The fish story is just that (a fish story), but the LUCA story provides continuing confirmation of a trend seen for a decade (search on LUCA in our search bar, or go to 07/12/2010 “Bacteria Too Complex to Be Primitive Eukaryote Ancestors,” 01/14/2008 “Bacteria to the Future”, and 2/29/2004 “Was Their a Single Common Ancestor for All Life?” where Whitfield and the U of Illinois crew were struggling seven years ago with the LUCA myth). It confirms again that bacteria cannot be considered primitive transitional forms from the “RNA World” or whatever other speculative scenario the evolutionist wants to conjure up, as if “primitive” prokaryotes “emerged” from a chemical soup, then “tinkered” for a billion years or more before becoming eukaryotes. It puts more strain on origin-of-life scenarios, because the first cell had to “innovate” all this machinery early on by a blind, purposeless, unguided process. We report this not that one must accept the LUCA myth; it just shows that even using their own assumptions, evolutionists are having a harder time against the facts.

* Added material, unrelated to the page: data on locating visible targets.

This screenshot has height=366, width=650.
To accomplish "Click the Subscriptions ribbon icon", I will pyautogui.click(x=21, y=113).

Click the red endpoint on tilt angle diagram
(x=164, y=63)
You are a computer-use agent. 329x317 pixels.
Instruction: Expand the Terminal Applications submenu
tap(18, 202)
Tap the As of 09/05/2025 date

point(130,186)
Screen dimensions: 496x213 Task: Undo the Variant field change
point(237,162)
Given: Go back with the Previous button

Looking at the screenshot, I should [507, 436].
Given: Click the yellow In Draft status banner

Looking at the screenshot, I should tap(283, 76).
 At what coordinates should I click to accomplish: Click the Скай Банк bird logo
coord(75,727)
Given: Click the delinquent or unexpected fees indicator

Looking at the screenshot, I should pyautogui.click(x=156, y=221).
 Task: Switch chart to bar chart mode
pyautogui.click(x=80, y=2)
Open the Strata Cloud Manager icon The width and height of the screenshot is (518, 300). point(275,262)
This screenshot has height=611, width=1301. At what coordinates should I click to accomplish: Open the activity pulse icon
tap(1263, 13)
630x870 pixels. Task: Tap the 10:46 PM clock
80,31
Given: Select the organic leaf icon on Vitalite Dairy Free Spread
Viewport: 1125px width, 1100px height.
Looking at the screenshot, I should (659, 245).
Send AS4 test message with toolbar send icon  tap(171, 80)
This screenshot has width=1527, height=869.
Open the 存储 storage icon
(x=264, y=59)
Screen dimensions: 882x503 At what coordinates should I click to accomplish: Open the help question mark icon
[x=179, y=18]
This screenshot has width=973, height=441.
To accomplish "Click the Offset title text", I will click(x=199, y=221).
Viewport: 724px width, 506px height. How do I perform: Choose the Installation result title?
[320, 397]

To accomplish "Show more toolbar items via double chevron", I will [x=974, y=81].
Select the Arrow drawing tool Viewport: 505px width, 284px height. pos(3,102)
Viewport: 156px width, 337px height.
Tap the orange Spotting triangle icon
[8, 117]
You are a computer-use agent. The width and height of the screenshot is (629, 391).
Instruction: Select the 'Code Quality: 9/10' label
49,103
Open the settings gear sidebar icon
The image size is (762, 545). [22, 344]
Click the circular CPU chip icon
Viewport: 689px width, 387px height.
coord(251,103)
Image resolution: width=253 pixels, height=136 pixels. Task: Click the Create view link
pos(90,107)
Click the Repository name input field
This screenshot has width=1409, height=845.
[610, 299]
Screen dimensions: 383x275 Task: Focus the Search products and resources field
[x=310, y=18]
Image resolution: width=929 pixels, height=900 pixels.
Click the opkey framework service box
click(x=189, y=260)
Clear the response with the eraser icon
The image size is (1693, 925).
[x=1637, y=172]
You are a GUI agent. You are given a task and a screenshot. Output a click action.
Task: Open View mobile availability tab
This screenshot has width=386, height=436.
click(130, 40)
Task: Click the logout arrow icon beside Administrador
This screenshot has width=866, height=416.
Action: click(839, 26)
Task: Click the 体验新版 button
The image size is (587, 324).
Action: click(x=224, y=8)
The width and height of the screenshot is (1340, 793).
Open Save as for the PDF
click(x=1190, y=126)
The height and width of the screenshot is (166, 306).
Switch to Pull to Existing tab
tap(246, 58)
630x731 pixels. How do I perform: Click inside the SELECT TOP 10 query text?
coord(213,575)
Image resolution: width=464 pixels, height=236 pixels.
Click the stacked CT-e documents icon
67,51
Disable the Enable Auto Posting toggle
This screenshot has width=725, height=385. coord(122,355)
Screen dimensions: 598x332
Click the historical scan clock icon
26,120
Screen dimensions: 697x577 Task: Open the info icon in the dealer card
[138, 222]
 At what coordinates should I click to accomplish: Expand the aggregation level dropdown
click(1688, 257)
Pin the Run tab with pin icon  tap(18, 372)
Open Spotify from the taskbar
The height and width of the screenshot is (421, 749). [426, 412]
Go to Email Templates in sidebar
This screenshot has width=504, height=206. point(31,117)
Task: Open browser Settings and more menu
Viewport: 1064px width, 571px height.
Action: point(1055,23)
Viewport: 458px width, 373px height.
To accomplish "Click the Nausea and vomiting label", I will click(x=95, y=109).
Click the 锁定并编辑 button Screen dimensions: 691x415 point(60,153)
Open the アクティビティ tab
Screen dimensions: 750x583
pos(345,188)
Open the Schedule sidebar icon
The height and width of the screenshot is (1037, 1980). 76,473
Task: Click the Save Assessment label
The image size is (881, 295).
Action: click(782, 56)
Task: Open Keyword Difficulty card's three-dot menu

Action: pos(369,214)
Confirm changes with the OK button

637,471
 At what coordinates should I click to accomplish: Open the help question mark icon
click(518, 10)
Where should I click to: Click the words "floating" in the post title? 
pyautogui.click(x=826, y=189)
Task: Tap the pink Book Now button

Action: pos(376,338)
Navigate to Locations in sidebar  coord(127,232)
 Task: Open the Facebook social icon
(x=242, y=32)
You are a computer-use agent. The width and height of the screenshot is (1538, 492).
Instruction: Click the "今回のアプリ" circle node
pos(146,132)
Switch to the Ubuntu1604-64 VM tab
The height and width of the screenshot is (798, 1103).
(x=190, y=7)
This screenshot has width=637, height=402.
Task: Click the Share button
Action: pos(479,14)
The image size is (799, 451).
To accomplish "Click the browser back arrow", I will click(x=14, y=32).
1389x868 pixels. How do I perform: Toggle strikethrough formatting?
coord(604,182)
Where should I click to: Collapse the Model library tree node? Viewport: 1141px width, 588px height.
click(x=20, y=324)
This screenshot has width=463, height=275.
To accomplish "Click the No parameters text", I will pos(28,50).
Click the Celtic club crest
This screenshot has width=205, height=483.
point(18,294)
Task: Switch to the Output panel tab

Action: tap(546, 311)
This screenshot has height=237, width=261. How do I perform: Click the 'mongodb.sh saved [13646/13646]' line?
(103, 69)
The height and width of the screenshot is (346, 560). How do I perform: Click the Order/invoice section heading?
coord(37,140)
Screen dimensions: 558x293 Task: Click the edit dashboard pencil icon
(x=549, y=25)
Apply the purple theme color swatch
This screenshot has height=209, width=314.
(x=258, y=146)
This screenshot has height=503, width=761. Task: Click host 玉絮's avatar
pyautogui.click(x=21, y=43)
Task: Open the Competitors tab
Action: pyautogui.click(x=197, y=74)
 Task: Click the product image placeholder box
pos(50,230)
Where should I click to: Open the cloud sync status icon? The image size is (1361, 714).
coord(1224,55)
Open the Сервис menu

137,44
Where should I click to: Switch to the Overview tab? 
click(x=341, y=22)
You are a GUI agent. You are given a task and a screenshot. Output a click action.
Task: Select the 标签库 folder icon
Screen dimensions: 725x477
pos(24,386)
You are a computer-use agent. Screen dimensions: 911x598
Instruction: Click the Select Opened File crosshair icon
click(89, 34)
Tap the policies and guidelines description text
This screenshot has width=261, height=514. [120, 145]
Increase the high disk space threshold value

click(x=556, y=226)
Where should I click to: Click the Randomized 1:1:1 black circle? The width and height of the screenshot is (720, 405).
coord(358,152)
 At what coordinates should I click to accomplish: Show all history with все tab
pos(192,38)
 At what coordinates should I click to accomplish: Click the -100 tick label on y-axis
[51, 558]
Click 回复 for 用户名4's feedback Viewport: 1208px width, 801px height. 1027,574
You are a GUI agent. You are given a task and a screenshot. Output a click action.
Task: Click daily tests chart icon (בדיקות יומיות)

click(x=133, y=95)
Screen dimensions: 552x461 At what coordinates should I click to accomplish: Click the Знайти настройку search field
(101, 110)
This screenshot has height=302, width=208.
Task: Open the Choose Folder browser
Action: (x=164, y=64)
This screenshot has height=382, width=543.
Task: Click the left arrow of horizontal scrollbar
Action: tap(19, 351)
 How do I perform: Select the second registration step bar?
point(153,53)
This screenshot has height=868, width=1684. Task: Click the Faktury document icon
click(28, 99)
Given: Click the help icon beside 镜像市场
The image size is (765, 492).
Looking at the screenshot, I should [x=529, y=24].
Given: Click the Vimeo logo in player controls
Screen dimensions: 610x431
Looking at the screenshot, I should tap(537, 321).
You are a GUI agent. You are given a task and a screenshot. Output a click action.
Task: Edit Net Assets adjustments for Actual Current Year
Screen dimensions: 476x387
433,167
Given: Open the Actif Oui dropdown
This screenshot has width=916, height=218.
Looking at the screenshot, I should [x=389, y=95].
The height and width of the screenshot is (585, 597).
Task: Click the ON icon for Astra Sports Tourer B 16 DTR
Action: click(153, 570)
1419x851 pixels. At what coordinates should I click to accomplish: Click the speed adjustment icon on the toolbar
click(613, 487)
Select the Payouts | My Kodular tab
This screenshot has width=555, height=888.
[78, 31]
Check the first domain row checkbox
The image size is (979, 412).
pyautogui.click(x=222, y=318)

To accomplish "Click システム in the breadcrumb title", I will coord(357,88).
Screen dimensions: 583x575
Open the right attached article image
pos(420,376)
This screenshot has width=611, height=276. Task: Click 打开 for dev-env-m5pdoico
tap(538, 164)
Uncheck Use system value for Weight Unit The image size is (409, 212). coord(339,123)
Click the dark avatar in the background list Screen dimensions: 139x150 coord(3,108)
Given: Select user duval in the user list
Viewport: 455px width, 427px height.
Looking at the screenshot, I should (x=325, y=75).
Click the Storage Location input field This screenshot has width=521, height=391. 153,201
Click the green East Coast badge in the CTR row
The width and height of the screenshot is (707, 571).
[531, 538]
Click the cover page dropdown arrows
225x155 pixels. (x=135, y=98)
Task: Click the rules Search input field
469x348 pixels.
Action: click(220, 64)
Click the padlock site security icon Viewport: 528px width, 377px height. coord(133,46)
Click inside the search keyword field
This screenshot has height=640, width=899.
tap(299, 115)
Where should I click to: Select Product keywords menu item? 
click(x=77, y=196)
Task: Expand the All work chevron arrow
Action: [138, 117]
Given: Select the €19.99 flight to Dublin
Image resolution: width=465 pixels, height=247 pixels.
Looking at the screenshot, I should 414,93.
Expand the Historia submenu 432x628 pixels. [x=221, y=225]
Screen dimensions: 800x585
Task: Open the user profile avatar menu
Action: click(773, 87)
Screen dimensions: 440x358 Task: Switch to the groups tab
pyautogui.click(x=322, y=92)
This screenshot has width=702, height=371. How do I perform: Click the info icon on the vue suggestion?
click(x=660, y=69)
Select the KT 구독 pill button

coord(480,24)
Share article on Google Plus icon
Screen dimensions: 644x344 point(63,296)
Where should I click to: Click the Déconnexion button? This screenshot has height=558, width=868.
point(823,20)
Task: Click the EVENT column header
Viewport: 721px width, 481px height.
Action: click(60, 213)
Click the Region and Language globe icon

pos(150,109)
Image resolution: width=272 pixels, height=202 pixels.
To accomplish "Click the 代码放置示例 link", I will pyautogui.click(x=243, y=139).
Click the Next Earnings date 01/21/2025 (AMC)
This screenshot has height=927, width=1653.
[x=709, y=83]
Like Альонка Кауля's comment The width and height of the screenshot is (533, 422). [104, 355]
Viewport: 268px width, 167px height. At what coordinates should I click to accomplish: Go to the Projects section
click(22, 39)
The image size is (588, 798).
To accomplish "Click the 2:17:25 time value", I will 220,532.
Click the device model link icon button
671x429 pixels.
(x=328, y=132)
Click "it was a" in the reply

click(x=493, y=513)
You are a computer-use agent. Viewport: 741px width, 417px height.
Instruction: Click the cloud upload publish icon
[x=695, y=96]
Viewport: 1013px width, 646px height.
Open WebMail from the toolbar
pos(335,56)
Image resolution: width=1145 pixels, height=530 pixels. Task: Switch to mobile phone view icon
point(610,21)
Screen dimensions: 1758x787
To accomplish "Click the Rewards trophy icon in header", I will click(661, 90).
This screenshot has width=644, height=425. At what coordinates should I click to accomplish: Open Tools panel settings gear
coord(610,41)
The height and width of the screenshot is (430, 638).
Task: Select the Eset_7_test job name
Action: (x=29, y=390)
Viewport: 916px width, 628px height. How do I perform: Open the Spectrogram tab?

We said “revealing fact,” not “amazing fact” because organisms sometimes simplify themselves just by losing features, even to the point of becoming dependent on other organisms for basic functions. Theeis nothing in principle astonishing about an organism being more complex in the past, but it is inconvenient if you needed it to be simple.

Notice in the article that the lead author, Manfredo Suefferheld, who found the acidocalcisome in bacteria in 2003, said that finding organelles in bacteria went against tradition. “It was a dogma of microbiology that organelles weren’t present in bacteria,” he said. Science would be better without dogma. Darwinism puts the fog in dogma, producing fogma, a dogma so thick you can’t see it unless you are outside of it. The Darwin Party then puts the dog in fogma, sending their attack dogs barking and biting anyone who tries to clear the air.

Of course, as writer Dave Coppedge himself has cause to know, for the truly committed Darwinist, the attack dogs are the best argument; If they succeed, Darwin was right. It’s that simple, really.